'Living As Learning' at Teachers College

By Jeff Farr

Professors Jim Garrison and Larry Hickman introduced their new dialogue book, coauthored with Daisaku Ikeda, at Teachers College, Columbia University on November 15, 2014. Living As Learning: John Dewey in the 21st Century, published by Dialogue Path Press, brings together the pragmatism of Dewey with the humanism of Soka education to look for new ways out of today’s educational stalemate.

Sponsored by the Ikeda Center, the Arts & Humanities Program at Teachers College, and the Education Program at the college’s Gottesman Libraries, the book talk began with Ikeda Center President Richard Yoshimachi remembering Mr. Ikeda’s 1996 speech on “Education for Global Citizenship” at Teachers College. Mr. Ikeda put forth that global citizenship is something each of us can and should aspire to—an aspiration that naturally leads to greater peace—and Yoshimachi highlighted how this theme is further developed in Living As Learning, with Garrison and Hickman in agreement with Mr. Ikeda that the fostering of global citizens is, in Hickman’s words, the “most vital task of education.”

Hickman, director of the Center for Dewey Studies at Southern Illinois University Carbondale, detailed the fundamental agreement Dewey and Soka education have on this point. What Soka education founder Tsunesaburo Makiguchi termed “value creation,” Dewey termed “growth,” Hickman shared, adding that “in each case, there is an emphasis on learning, learning to learn, and, most especially, learning to adjust to changing circumstances or context.”

Makiguchi and Dewey share an emphasis on learning, learning to learn, and learning to adjust to changing circumstances or context.A great sign of hope today for education, Hickman went on, is Soka University of America, which, since its founding in 2001 by Mr. Ikeda, has based its curriculum on this spirit of learning and has consistently received high marks from the U.S. News & World Report. “SUA has a deep qualitative commitment, a commitment to nurturing leaders of culture in the community, a commitment to nurturing leaders of humanism in society, a commitment to nurturing leaders of pacifism in the world, and a commitment to nurturing leaders for the creative coexistence of nature and humanity,” Hickman said.

Garrison, who teaches at Virginia Tech, addressed Dewey’s concerns for America’s future as expressed in Individualism, Old and New, where Dewey spoke of “quantification, mechanization and standardization…the marks of the Americanization that is conquering the world.” Garrison added: “Such Americanism has become a new kind of imperialism shared by all the global powers within the new global economy.... It is an anti-humanistic travesty of individualism and the uniqueness of human potential.” But Dewey and Soka education work toward an America in which “our creative acts matter in the course of events.”

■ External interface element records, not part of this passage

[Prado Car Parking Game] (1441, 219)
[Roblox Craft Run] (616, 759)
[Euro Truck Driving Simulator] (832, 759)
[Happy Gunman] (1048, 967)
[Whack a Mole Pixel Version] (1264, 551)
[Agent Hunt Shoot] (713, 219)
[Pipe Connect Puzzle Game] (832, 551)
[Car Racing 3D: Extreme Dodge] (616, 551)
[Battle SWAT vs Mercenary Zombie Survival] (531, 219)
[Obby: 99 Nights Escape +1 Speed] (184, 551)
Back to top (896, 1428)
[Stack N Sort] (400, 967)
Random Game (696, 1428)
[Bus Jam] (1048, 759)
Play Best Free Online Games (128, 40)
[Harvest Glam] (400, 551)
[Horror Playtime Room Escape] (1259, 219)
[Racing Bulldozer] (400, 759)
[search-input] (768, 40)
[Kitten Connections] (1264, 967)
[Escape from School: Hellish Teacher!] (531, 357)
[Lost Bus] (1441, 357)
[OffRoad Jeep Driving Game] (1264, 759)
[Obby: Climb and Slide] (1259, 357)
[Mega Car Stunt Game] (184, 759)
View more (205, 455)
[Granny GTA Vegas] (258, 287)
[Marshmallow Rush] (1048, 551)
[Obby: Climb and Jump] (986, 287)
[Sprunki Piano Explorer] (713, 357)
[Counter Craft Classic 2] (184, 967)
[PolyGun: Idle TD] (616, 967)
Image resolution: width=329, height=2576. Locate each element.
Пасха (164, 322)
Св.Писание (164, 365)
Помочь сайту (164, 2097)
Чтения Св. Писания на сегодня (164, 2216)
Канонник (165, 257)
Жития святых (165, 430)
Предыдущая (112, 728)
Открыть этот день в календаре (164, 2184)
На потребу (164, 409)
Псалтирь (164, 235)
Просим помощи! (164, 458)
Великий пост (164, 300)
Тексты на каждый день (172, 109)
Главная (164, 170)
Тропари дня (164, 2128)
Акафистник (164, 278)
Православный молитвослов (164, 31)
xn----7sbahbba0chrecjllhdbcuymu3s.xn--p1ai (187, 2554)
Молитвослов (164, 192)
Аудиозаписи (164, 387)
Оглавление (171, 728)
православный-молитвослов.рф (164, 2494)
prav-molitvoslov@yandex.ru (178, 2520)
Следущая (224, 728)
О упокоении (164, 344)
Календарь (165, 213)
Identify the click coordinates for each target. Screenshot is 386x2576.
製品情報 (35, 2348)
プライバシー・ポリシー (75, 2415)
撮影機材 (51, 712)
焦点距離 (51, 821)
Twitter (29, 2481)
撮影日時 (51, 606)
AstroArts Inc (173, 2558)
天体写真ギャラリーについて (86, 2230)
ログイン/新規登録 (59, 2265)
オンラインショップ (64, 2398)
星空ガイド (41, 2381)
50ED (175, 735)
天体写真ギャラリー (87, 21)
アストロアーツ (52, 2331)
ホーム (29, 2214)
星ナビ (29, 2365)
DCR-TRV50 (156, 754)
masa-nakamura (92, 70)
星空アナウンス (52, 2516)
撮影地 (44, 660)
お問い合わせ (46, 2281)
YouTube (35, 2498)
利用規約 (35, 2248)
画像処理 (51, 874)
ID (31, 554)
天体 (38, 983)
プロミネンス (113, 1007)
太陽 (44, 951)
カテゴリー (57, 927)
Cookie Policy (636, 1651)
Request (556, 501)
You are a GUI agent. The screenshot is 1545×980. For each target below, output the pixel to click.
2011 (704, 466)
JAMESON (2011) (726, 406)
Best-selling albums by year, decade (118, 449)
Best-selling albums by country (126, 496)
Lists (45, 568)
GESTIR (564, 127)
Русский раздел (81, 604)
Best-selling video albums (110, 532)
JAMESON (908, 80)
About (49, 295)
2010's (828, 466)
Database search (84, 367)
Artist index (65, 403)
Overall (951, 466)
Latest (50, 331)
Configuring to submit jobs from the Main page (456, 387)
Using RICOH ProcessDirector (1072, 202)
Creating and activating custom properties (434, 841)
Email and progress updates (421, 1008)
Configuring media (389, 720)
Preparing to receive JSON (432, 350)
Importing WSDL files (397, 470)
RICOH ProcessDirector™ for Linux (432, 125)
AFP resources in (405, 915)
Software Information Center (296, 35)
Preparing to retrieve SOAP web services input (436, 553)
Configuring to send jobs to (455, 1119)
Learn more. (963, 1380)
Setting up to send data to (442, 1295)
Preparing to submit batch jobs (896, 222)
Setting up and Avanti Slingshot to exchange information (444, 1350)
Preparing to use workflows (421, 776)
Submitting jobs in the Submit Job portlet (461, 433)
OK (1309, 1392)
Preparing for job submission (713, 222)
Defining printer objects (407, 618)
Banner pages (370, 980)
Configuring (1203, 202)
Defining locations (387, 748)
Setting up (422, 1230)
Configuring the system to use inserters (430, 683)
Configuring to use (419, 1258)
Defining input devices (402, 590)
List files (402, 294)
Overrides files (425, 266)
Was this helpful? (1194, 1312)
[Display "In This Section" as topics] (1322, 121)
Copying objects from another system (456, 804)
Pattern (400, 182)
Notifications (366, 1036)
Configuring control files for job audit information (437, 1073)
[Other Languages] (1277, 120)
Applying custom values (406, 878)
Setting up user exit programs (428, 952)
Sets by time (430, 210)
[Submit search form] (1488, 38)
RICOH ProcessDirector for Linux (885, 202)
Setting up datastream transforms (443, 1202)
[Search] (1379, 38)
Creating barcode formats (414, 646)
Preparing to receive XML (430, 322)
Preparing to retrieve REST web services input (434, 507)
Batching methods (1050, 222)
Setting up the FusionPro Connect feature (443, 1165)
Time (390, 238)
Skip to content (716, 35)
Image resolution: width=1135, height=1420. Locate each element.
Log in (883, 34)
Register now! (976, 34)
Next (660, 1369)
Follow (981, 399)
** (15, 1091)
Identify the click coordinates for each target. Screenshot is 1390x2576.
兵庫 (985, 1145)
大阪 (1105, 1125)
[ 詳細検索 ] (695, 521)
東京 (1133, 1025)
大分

Responses followed from Teachers College doctoral candidate Carmen Jones and professor David Hansen. Jones focused on the theme of family and community in Living As Learning, which led her to reflect on many personal experiences, from her father inspiring her love of reading as a child to the September 11 terrorist attacks directly impacting her school community. “It seems impossible to read this book without joining the conversation,” she said.

Jones said she was inspired by Garrison’s statement in the book that, for Dewey and Makiguchi, “students learn and grow by creatively exercising their capacities to overcome obstacles and transform their environments, thereby creating value. In this way, they acquire a wholesome discipline quite different from what is imposed by authoritarian teaching, which assumes that students are passive and require external motivation to act.”

Hansen reflected, “We’re not remembering what we know in the field of education,” praising this book for bringing back a “living dialogue” to the art of education. He was reminded how Dewey once said, in Democracy and Education, “Life is a self-renewing process through action upon the environment.” Living As Learning took Hansen back to what he called some of his favorite “re-” words: renewal, restoration, retrieval, and replenishment. “It’s good to remember what we know, to renew what we know,” he concluded.

Hickman and Garrison also participated in a dialogue session with the gathered students and faculty. Topics covered included how universities can open themselves to local communities, how Dewey might rearticulate his philosophy for today’s climate, and how dialogue between pragmatism and Buddhist humanism can bolster multiculturalism.